(EXERCISE INSTRUCTIONS)
1 – According to the interview, what was the main guide for choosing whom to interview?
2 – Please repeat the interview word for word from "This was especially" up to and including "rejected my requests.".

(PASSAGE TO READ)
-=-=-=-=-

Adam Smith 9th International Summit: interview with Elisabeth Schimpfossl

Drawing on interviews with 80 members of the Russian elite, Elisabeth Schimpfössl argues that these oligarchs have progressed to become a fully-fledged bourgeoisie class, exhibiting their own tastes and values, much like their French equivalents described by Pierre Bourdieu in his seminal 1979 work “Distinction”. (FT, 2019)

What was the main driver behind writing this book?

There is a very big topic in sociology—how the structure of society is reproduced, why the poor remain poor generation after generation, and how different resources are distributed. These topics are especially pertinent in Russia, where within a very short period of time wealth has become highly unevenly distributed, so much so that Credit Suisse contemplated inventing a separate category for the country in their 2014 Global Wealth Report. Despite this gaping divide with a stratospherically rich oligarchy at its top, there was no research that had scrutinized Russia’s rich from a sociological perspective.

How did you choose your interview subjects?

My main guide was the Forbes list. I particularly focused on those individuals who are actively involved in philanthropy.

This was especially evident when I first started writing my work, and it was difficult for me to negotiate interviews with rich people since they often passed judgment based on luxury brands. They evaluated me just based on the way I dressed, wondering whether it would be worth spending time on this girl. Sometimes they rejected my requests.

What were the main conclusions of the book? How did the profile of Russian businesspersons evolve over the last 30 years?

-=-=-=-=-

(RECORDS SUPPLIED)
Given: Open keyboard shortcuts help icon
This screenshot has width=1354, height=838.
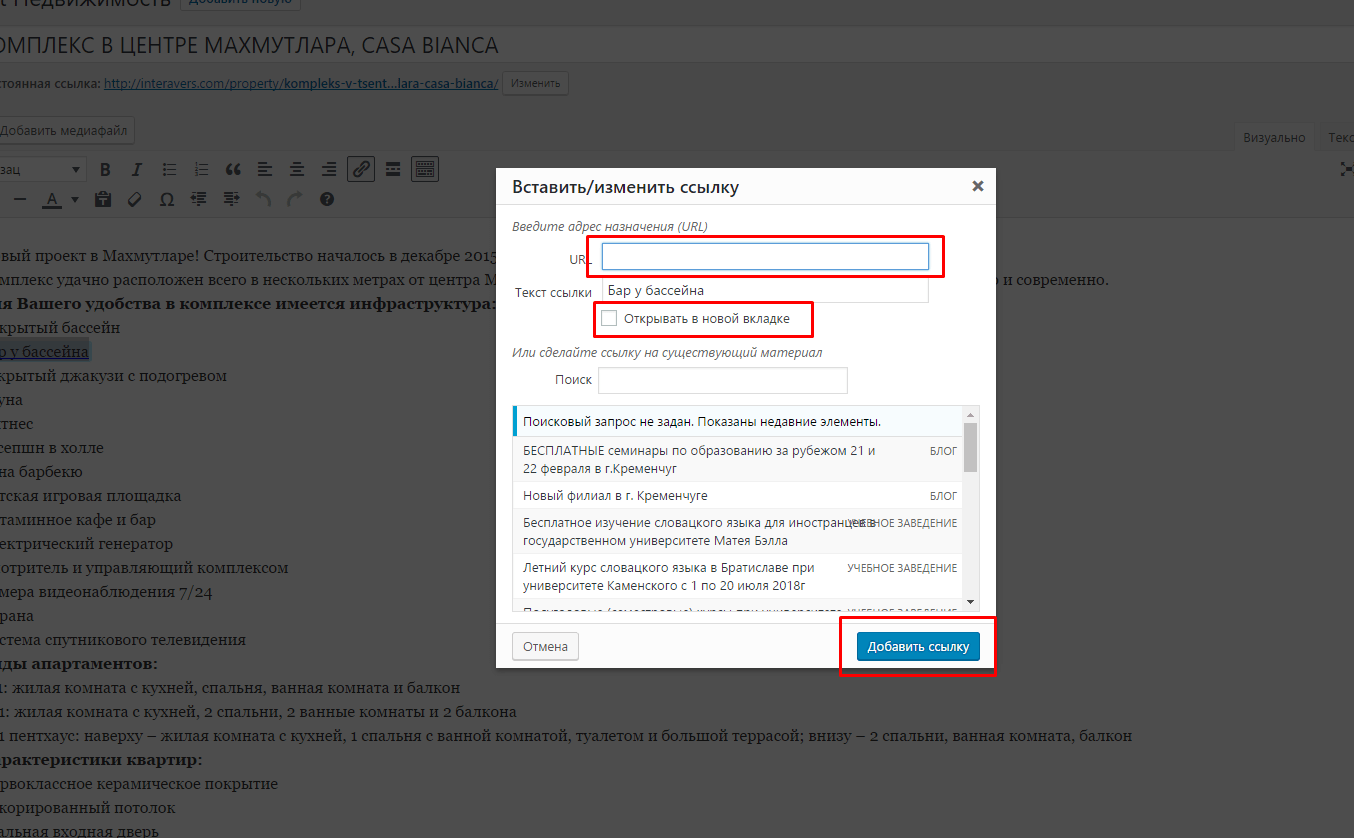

-=-=-=-=-

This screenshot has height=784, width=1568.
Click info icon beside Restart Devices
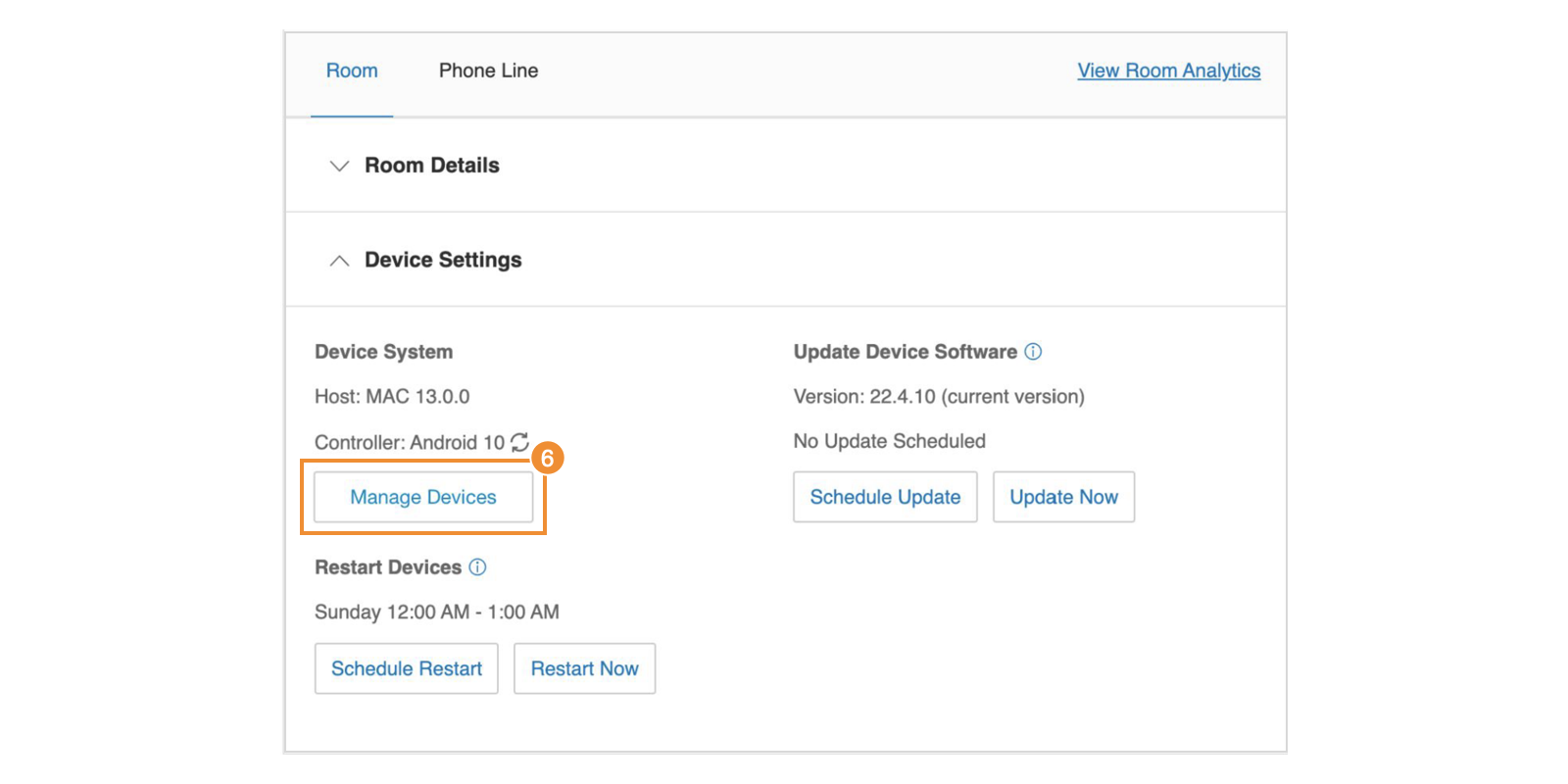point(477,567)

-=-=-=-=-

(THE RESULTS)
1 – The Forbes list.

2 –
This was especially evident when I first started writing my work, and it was difficult for me to negotiate interviews with rich people since they often passed judgment based on luxury brands. They evaluated me just based on the way I dressed, wondering whether it would be worth spending time on this girl. Sometimes they rejected my requests.